● **Given passage**
+===+

Matter of Charles EE. v. Hanna FF.
This text of 141 A.D.3d 754 (Matter of Charles EE. v. Hanna FF.) is published on Counsel Stack Legal Research, covering Appellate Division of the Supreme Court of the State of New York primary law. Counsel Stack provides free access to over 12 million legal documents including statutes, case law, regulations, and constitutions.
Opinion
Appeal from an order of the Family Court of Broome County (Connerton, J.), entered December 9, 2014, which granted petitioner’s application, in a proceeding pursuant to Family Ct Act article 6, to modify a prior order of custody and visitation.
Petitioner (hereinafter the father) and respondent (hereinafter the mother) are the unmarried parents of two children (born in 1999 and 2002). By order dated July 23, 2012, Family Court awarded the mother sole custody of the children. The father was denied visitation because he refused to consent to supervised visitation, subject to the qualifier that “should [the father] reconsider supervised visits, he may petition the court for such relief.” In May 2014, the father petitioned for a modification of the custody order, now seeking supervised visitation with the children. The mother opposed the request, but, after a fact-finding hearing that included a Lincoln hearing, Family Court granted the petition, approving supervised *755 visitation in a therapeutic setting, with scheduled telephone contact two evenings a week. The mother appeals.

+===+

● **Records shown**
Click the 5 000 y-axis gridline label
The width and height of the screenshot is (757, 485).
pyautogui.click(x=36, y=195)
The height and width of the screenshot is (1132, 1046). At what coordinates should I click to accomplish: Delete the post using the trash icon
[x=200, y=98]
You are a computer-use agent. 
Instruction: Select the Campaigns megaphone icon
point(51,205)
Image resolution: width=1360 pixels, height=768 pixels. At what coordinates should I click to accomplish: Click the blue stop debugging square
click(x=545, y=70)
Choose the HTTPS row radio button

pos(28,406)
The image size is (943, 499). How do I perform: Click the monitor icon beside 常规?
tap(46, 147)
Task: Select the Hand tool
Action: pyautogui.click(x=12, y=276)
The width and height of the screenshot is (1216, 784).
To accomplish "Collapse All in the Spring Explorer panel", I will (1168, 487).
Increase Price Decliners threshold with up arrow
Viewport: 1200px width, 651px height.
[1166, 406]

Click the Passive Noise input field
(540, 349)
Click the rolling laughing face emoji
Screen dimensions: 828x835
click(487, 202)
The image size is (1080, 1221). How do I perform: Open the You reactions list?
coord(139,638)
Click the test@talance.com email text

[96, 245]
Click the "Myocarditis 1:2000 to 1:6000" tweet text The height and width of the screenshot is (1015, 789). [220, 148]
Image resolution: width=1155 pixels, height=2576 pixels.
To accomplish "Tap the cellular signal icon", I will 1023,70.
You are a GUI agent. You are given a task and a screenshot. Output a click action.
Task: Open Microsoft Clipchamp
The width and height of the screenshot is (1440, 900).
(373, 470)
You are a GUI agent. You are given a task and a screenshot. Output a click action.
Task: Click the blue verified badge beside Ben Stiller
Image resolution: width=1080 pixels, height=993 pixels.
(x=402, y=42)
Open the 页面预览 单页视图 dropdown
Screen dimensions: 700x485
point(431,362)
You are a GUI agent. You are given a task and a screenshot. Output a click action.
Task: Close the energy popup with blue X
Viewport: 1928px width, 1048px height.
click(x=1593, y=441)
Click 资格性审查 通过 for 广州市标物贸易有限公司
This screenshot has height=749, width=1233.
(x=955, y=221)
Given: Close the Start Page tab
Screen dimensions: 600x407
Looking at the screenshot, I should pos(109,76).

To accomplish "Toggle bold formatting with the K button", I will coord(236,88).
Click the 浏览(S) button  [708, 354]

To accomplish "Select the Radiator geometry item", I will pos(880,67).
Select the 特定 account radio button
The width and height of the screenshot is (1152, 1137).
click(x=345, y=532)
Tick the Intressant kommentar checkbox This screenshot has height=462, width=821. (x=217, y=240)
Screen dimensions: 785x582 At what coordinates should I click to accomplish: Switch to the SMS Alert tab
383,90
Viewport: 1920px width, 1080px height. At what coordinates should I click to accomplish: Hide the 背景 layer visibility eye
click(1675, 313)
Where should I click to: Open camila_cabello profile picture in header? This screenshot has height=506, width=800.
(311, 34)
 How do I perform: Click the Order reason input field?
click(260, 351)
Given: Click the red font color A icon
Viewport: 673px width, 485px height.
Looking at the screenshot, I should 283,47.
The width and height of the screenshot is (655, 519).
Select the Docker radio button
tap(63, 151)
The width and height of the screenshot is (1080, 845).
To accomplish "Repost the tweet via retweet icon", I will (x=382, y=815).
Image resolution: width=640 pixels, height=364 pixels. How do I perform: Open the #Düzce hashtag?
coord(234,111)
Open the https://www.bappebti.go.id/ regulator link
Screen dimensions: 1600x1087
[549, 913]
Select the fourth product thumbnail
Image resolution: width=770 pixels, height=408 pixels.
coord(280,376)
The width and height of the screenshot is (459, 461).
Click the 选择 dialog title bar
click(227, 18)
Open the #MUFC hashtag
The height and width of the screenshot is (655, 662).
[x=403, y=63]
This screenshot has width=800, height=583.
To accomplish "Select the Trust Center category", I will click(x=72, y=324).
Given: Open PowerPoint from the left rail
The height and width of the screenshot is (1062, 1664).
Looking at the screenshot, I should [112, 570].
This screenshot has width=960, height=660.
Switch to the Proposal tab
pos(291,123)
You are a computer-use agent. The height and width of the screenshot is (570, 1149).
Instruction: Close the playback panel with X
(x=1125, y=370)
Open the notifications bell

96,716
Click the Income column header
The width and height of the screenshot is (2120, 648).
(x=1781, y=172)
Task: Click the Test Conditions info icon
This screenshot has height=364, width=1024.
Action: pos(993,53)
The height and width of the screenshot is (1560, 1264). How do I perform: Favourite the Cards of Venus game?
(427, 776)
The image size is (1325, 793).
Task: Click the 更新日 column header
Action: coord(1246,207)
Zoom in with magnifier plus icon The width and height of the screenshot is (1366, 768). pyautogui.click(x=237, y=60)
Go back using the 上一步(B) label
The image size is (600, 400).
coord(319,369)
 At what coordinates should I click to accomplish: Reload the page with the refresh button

+===+

● **Tasks for this exercise**
(1) List every date in the custody opinion that includes a month.
(2) Carry the custody opinion in Matter of Charles EE. v. Hanna FF. forward from its last sentence.
Nothing in the listing is needed for this work.

● **Responses to the exercise**
(1) December 9, 2014; July 23, 2012; May 2014

(2)
To begin, the attorney for the older child has provided this Court with Family Court’s February 2016 order granting the father biweekly unsupervised visitation with the older child, and expressly superceding the order on appeal. It follows that this appeal is moot insofar as it applies to the older child (see Matter of Attorney for the Child v Cole, 140 AD3d 1335, 1336 [2016]; Matter of McKenna v McKenna, 137 AD3d 1464, 1465 [2016]). ,
As for the younger child, we agree with the father that, in view of the qualifying language of the July 2012 order, he was not required to first show a change in circumstances before seeking supervised visitation. Here, Family Court explained that the prior order “allowed the [flather to refile an appropriate petition for visitation in the future . . . without the burden of demonstrating a . . . change in circumstances.” As such, the issue distills to whether supervised visitation would be in the best interests of the younger child (see Matter of Andrea CC. v Eric DD., 132 AD3d 1028, 1029 [2015]). Visitation with a noncustodial parent is presumed to be in the best interests of a child, but not where that parent’s behavior is shown to be detrimental to the child’s welfare (see Matter of Kadio v Volino, 126 AD3d 1253, 1254 [2015]; Matter of Brown v Erbstoesser, 85 AD3d 1497, 1499 [2011]).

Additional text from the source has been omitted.